§ **YOUR TASKS**
(a) List every key that the SQuAD2.0 excerpt assigns to qa_record.
(b) In the SQuAD2.0 excerpt, what is the corpus limited to for demonstrating Elasticsearch functionality?
(c) Copy a passage from the SQuAD2.0 excerpt, beginning at the words "With our chunking" and stopping after "supporting SQuAD2.0 questions.".

§ **DOCUMENT**
With our chunking approach, each article paragraph will be prepended with the article title and collectively serve as a corpus of documents for which our Elasticsearch Retriever will search over. In practice, open-domain QA systems sit atop massive collections of documents (think all of Wikipedia) to provide a breadth of information to answer general-knowledge questions from. For the purposes of demonstrating Elasticsearch functionality, we will limit our corpus to only the Wikipedia articles supporting SQuAD2.0 questions.

In [14]:
def parse_qa_records(data):
    '''
    Loop through SQuAD2.0 dataset and parse out question/answer examples and unique article paragraphs
    
    Returns:
        qa_records (list) - question/answer examples as list of dictionaries
        wiki_articles (list) - unique Wikipedia titles and article paragraphs recreated from SQuAD data
    
    '''
    num_with_ans = 0
    num_without_ans = 0
    qa_records = []
    wiki_articles = {}
    
    for article in data:
        
        for i, paragraph in enumerate(article['paragraphs']):
            
            wiki_articles[article['title']+f'_{i}'] = article['title'] + ' ' + paragraph['context']
            
            for questions in paragraph['qas']:
                
                qa_record = {}
                qa_record['example_id'] = questions['id']
                qa_record['document_title'] = article['title']
                qa_record['question_text'] = questions['question']
                
                try: 
                    qa_record['short_answer'] = questions['answers'][0]['text']
                    num_with_ans += 1
                except:
                    qa_record['short_answer'] = ""

§ **RECORDS SUPPLIED**
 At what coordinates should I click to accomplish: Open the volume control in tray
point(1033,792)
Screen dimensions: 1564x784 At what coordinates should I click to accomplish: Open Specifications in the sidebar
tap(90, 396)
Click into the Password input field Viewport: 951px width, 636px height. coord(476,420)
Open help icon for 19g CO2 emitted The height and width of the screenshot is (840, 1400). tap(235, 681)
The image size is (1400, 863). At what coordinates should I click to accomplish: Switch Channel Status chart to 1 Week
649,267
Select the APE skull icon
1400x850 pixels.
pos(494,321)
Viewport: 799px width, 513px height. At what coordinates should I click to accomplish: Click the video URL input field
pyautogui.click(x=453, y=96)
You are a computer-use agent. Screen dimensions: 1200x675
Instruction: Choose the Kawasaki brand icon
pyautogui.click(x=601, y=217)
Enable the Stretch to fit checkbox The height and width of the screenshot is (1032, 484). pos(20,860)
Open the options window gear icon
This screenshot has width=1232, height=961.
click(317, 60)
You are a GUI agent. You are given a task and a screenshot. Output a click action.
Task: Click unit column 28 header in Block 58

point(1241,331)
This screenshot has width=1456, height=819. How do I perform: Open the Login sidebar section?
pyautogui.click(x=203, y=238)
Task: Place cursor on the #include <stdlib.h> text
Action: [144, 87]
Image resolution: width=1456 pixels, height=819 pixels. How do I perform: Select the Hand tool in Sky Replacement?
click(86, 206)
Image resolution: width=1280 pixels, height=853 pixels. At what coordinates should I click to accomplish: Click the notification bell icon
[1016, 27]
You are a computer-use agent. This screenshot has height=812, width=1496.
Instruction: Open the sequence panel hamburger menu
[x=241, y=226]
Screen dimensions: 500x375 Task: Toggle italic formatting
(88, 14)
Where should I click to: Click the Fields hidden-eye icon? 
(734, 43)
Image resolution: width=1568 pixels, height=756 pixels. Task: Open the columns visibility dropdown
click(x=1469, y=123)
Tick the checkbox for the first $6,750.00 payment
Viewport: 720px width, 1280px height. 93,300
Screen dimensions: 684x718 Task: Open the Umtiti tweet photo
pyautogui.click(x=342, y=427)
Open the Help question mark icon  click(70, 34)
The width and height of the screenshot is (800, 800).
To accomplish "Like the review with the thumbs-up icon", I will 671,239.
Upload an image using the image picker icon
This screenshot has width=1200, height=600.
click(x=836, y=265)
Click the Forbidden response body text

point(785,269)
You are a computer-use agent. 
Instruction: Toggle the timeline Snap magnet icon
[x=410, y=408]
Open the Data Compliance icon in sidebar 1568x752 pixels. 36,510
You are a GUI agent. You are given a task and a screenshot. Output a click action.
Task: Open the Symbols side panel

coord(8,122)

§ **ANSWERS TO THE EXERCISE**
(a)
example_id
document_title
question_text
short_answer

(b) Only the Wikipedia articles supporting SQuAD2.0 questions.

(c)
With our chunking approach, each article paragraph will be prepended with the article title and collectively serve as a corpus of documents for which our Elasticsearch Retriever will search over. In practice, open-domain QA systems sit atop massive collections of documents (think all of Wikipedia) to provide a breadth of information to answer general-knowledge questions from. For the purposes of demonstrating Elasticsearch functionality, we will limit our corpus to only the Wikipedia articles supporting SQuAD2.0 questions.